- AUFGABEN
[A] Von welchen Gegenständen fühlt sich die erzählende Person im Text über die Qual der Wahl fatal fasziniert?
[B] Knüpfen Sie an den Text über die Qual der Wahl an und führen Sie ihn nach seinem letzten Satz weiter.
====== VORLIEGENDER TEXT
Die Qual der Wahl
Ein klassisches Coaching-Thema – die Qual der Wahl, sei es einer neuen Arbeitsstelle oder der Wechsel vom Status des Experten in eine Führungsposition im angestammten Unternehmen … Wie aber nähere ich mich einer Entscheidung an, die auch trägt? Denn eine Entscheidung zu treffen und mit ihren Folgen zu leben, das sind zwei verschiedene Paar Schuhe.
Schuhe! Auch so ein Thema (denke ich nur an meine Frau) oder vielmehr: ein Problem der Qual der Wahl, das oft dadurch „gelöst“ wird, dass es ungelöst bleibt – mit der Folge, dass es irgendwann eng wird, im Schuhschrank, im Ankleidezimmer, in der Wohnung, im Haus … In meinem Fall sind es Uhren, die eine fatale Faszination auf mich ausüben, auch da bietet sich nämlich eine schillernde Vielfalt an möglichen Entscheidungen in allen Farben des Regenbogens!
Und so will ich mir den Spaß erlauben (das Weihnachtsfest naht schließlich und damit auch die neuerliche Gelegenheit, jener Faszination einmal mehr mit dem Kauf „noch eines“ Zeitmessers zu erliegen), mich dem heutigen Thema – der Qual der Wahl – auf einem luxuriösen Umweg zu nähern und mit einem Blick auf Zifferblätter, Zeiger und Unruhen darzulegen, worauf es ankommt, wenn wir (egal, ob im Beruf oder im Privatleben) eine gute Entscheidung treffen wollen, die zu uns passt und uns nachhaltig befriedigt, statt uns zu überfordern, womöglich fehlzuleiten und am Ende noch unglücklich zu machen.
============
====== BEREITGESTELLTE DATEN
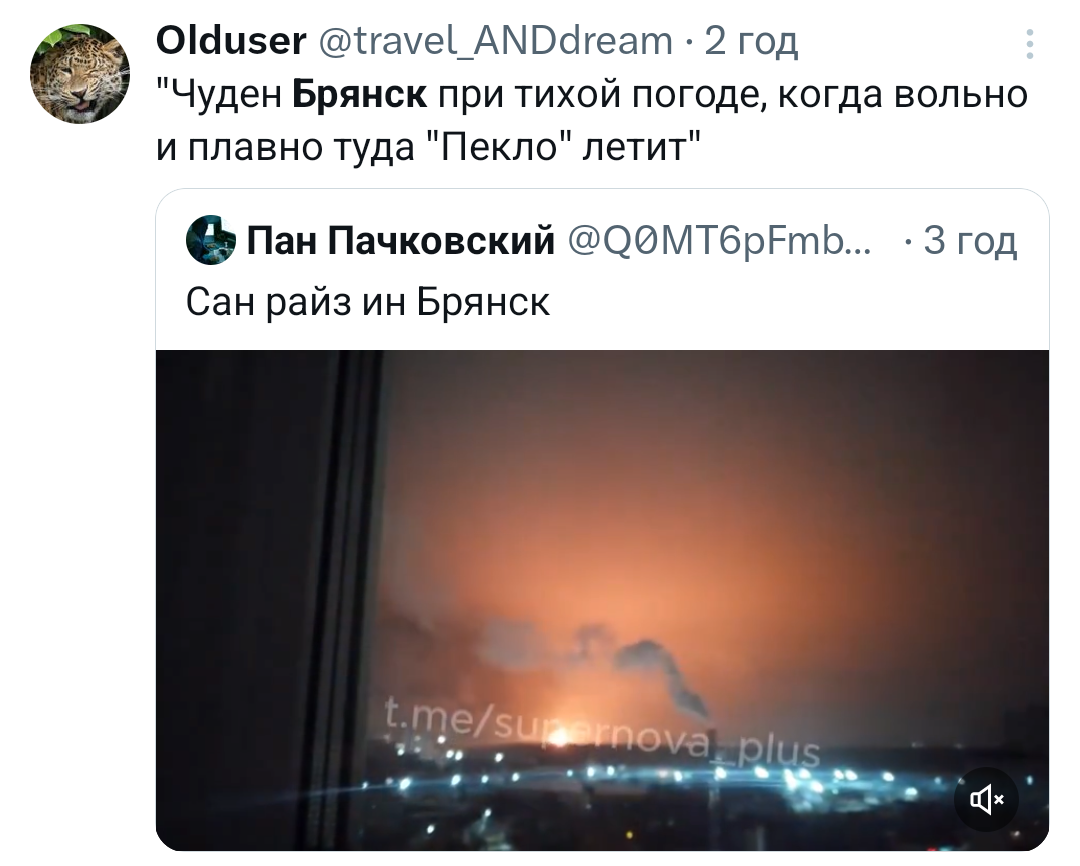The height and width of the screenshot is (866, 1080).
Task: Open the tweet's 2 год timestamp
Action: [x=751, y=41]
============
- LÖSUNGEN
[A] Von Uhren.

[B]
Es liegt tief in unseren Genen: wir waren einmal Sammler und Jäger – auch das schon eine „steinzeitliche“ Entscheidung (der Uhrenverrückte aber wird stets beides sein und bleiben!) – und der Einfachheit halber will ich mich hier auf den Aspekt des Sammelns fokussieren, dem manche von uns, jedenfalls noch viele Baby-Boomer wie ich mit meinen inzwischen 62 Jahren, in ihrer Kindheit jener bundesrepublikanischen Sechzigerjahre vermutlich zuerst beim Sammeln von Briefmarken (wenn es nicht Matchbox-Autos oder Barbie-Puppen waren) begegnet sind.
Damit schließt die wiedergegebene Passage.